The graphic novel adaptations of Rick Riordan’s Percy Jackson and the Olympians the Lightning Thief: The Graphic Novel seems to rely on you having read the full novels. In fact, most of the graphic novel adaptations feel this way. However, you can still follow the action, but sometimes things fell assumed or feel missing. They are good books, but not great in my opinion. I will still read him, as I like the comfort of the reading level and the story itself, but I will not be OMG THEY ARE AMAZING. Robert Venditti does a good job of adapting Riordan’s novels and I do recommend them. I even have a special needs cousin (around 10 or so) who is reading Percy Jackson & the Olympians: The Lightning Thief with his grandmother. Therefore, all ages and abilities can enjoy.

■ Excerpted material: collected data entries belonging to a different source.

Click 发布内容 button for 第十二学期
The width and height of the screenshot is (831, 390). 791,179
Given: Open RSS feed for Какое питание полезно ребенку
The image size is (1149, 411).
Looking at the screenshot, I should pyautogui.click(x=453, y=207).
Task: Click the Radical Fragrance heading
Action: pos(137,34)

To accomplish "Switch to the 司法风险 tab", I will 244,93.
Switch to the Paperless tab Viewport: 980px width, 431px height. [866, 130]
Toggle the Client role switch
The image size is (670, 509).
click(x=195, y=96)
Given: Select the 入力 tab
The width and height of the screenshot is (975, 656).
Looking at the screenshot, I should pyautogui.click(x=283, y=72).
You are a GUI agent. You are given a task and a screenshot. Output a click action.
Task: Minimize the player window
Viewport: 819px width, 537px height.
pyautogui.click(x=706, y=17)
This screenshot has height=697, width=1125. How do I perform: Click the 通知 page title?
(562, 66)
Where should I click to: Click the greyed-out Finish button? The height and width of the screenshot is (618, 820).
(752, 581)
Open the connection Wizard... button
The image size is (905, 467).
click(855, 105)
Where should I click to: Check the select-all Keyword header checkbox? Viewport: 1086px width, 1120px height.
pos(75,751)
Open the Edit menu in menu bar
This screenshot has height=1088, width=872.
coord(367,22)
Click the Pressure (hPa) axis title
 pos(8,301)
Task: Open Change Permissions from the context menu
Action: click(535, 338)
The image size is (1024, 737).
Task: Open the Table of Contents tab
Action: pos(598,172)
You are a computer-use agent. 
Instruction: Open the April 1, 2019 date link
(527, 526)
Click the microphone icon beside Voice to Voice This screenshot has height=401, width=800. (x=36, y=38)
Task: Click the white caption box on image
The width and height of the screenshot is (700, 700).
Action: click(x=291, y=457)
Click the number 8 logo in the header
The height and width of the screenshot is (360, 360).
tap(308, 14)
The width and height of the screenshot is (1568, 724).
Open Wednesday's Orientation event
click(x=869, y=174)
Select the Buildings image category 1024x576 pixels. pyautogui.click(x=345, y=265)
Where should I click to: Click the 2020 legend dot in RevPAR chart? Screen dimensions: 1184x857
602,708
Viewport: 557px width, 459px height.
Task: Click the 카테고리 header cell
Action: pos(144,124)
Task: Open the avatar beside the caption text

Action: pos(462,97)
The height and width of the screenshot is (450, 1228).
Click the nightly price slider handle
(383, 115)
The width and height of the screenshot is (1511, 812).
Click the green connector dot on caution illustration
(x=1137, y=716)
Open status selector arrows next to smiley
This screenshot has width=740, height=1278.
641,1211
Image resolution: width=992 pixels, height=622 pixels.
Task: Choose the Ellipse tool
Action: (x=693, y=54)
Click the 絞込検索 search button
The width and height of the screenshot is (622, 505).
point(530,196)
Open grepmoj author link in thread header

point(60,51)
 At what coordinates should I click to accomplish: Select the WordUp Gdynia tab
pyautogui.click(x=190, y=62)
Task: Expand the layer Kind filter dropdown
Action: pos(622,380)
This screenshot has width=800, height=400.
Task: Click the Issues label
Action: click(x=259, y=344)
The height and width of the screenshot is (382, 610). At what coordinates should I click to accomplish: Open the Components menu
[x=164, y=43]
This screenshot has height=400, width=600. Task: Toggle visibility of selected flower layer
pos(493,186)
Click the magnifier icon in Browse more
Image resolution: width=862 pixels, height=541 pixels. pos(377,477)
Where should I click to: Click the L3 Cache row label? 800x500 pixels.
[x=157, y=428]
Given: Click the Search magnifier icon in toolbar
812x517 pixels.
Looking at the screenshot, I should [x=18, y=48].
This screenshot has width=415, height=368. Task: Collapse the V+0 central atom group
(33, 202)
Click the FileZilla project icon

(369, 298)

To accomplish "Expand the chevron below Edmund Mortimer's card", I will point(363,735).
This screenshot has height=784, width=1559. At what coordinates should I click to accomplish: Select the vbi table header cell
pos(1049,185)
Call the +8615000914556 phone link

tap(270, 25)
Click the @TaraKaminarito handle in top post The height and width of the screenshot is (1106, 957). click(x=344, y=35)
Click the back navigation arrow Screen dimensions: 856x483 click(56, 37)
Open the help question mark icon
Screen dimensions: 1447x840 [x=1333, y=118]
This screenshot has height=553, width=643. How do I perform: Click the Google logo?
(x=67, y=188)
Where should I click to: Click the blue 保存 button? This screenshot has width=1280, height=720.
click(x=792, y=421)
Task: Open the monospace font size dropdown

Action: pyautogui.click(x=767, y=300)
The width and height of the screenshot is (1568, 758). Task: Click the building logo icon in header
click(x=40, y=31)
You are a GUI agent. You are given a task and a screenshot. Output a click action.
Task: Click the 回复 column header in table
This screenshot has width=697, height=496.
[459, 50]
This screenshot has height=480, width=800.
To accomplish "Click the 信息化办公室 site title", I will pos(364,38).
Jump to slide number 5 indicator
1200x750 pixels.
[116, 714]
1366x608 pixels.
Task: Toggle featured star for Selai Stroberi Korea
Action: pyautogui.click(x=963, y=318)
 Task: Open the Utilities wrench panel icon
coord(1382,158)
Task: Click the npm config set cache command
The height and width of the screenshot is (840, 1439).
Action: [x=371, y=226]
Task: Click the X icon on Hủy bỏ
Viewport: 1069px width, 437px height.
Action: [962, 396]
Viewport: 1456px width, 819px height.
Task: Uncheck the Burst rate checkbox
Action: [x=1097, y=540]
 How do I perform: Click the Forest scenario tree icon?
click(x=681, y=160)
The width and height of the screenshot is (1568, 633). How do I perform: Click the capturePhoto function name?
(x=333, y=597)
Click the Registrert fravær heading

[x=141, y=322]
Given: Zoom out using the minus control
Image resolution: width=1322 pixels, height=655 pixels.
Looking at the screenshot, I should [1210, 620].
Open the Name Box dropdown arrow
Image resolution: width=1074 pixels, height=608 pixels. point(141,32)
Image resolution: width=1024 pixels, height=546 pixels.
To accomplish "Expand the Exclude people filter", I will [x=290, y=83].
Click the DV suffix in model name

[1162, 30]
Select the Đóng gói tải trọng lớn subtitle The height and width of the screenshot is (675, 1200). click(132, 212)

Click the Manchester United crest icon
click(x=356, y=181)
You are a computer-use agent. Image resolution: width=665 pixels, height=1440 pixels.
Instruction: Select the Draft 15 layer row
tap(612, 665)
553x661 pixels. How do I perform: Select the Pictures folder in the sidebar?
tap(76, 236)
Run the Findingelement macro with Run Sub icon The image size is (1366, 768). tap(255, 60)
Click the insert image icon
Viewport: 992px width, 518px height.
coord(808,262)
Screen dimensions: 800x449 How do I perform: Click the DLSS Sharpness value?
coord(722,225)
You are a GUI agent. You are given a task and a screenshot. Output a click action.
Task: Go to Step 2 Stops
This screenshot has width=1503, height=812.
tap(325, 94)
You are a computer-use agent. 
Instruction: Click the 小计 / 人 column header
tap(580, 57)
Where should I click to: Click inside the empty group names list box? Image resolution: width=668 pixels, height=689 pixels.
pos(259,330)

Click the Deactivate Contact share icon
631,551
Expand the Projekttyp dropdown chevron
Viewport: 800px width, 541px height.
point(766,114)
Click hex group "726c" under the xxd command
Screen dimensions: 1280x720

The story is Percy Jackson is a young boy in private school, he has trouble learning, is a bit of a “screw up” and has a loyal best friend. When he learns he is half-god he is sent to a camp for the children of the Gods. And here Percy learns of a big “no no” has happened with his birth: Zeus, Poseidon and Hades swore they would never have another half-human/half-god child, but Poseidon has broken that promise. Due to this, and the fact Percy is blamed for stealing Zeus’s thunderbolt and something from Hades, he must go on a quest to find the real thief. There is a slight open ending, but also, for the most part, it is wrapped up. If you have seen the movie there is a piece of the puzzle you might now, but is not adresses her. And not having read the novel, I am not sure if same said something is addressed.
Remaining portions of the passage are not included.